Families could save £500 on bills as energy prices are set to drop 20% this summer
Fuel bill savings of £500-a-year ‘on the way’ for hard-pressed families: Experts say energy price cap should fall 20% in summer bringing relief for millions
- The drop would be the first since the energy crisis triggered by Russia’s invasion
- Analysts predict that a typical household will pay £1,981 a year from July
Energy bills could fall sharply this summer, saving families the equivalent of £500 a year, according to new analysis.
The drop would be the first since the energy crisis triggered by Russia’s invasion of Ukraine and reflects a dip in the wholesale cost of gas and electricity.
Analysis by investment bank Investec suggests the tariff and average annual bill is likely to come down from the current price cap figure – which works out at £2,500 a year – to less than £2,000.
That 20 per cent reduction would be a relief to millions of struggling households and businesses, while it should also feed through to a fall in the rate of inflation for goods and services across the economy.
However, even at £2,000 the figure will remain at a high level in historic terms and around double the level seen in the summer of 2021.
Energy bills could fall sharply this summer, saving families the equivalent of £500 a year, according to new analysis
A 20 per cent reduction would be a relief to millions of struggling households and businesses. (file image)
Investec analyst Martin Young predicted that a typical household will pay £1,981 a year from July.
He also anticipated a further drop in October to £1,966 a year.
He said: ‘This latest reduction is welcome but it does not disguise that these estimates are still considerably higher than historic levels, and challenging for many.’
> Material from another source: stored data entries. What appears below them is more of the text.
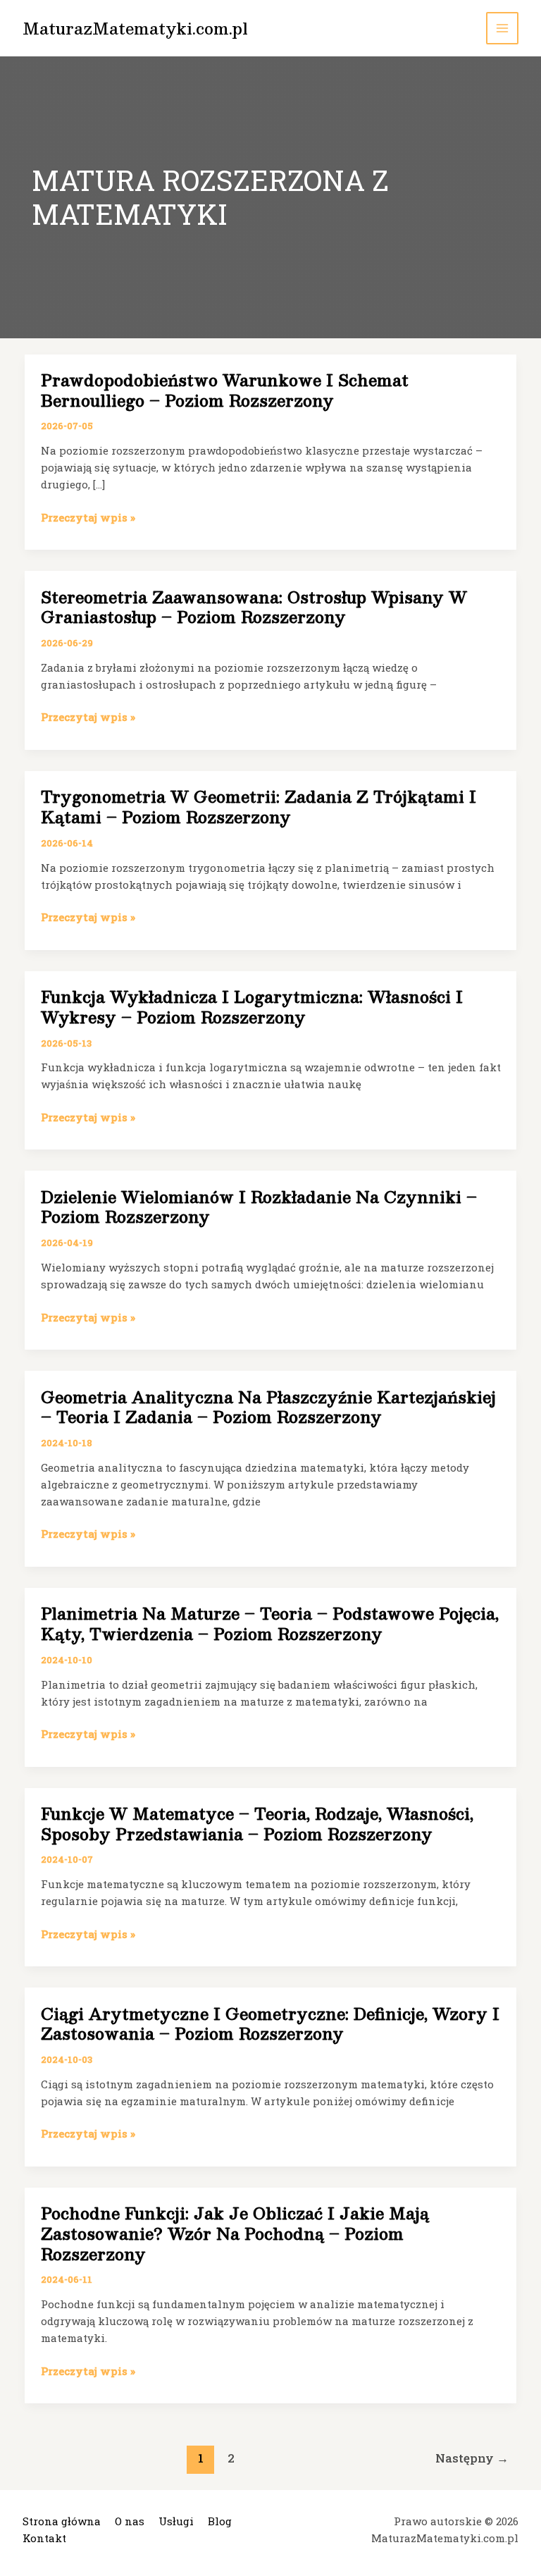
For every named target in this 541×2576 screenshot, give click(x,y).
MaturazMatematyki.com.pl (135, 28)
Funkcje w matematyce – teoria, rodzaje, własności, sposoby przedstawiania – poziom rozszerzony (257, 1823)
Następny (472, 2458)
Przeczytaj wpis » (88, 518)
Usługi (176, 2521)
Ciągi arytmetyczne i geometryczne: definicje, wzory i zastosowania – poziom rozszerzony (270, 2023)
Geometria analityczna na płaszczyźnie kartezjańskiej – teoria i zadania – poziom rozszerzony (268, 1406)
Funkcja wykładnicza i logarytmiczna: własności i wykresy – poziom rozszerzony (252, 1006)
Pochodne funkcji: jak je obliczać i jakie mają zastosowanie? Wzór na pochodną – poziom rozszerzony (235, 2233)
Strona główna (62, 2521)
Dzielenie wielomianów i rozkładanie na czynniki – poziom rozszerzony (259, 1206)
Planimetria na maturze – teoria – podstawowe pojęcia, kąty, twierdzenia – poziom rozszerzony (270, 1623)
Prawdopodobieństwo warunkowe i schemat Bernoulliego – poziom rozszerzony (225, 389)
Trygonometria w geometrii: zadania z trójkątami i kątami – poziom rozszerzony (258, 806)
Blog (220, 2521)
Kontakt (44, 2538)
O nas (129, 2521)
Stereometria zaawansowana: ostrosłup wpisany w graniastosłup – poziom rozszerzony (254, 607)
He called for the Government, the energy regulator Ofgem and the energy industry to work together on the swift introduction of a social tariff that will guarantee a lower cost for heat and light to the poorest households.
The fall in wholesale prices could see energy companies begin to compete for customers again by offering new fixed-rate deals that guarantee a tariff for 12 months.
At one stage industry analysts were warning that annual energy bills could top £4,000, and under a worst-case scenario more than £6,000, due to the fall-out of Putin’s invasion of Ukraine and the associated sanctions against major energy producer Russia.
A planned rise in the energy price cap from £2,500 to £3,000 from April 1 was cancelled by Chancellor Jeremy Hunt in his Budget last week amid the falls in wholesale prices and pressure from the industry as well as consumer groups.
The Energy Price Guarantee had been due to increase from April 1 but was kept at the same level until June, saving families about £160 over three months.
A planned rise in the energy price cap from £2,500 to £3,000 from April 1 was cancelled by Chancellor Jeremy Hunt (pictured) in his Budget last week
To justify the extension Mr Hunt said: ‘With energy bills set to fall from July onwards, this temporary change will bridge the gap and ease the pressure on families, while also helping to lower inflation too.’
Prime Minister Rishi Sunak said: ‘Continuing to hold down energy bills is part of our plan to help hard-working families with the cost of living and halve inflation this year.’
Jonathan Brearley, chief executive of Ofgem, said there are reasons for optimism in relation to the energy crisis.
Mr Brearley said: ‘Some of the immense pressure we’ve seen in the energy markets over the last 18 months may be starting to ease.’
Ministers are under pressure to announce plans for a social tariff to help low income households struggling with energy bills over the long term.
Campaigners including Age UK and the debt charity StepChange have joined forces with energy suppliers to call on ministers to devise a social tariff.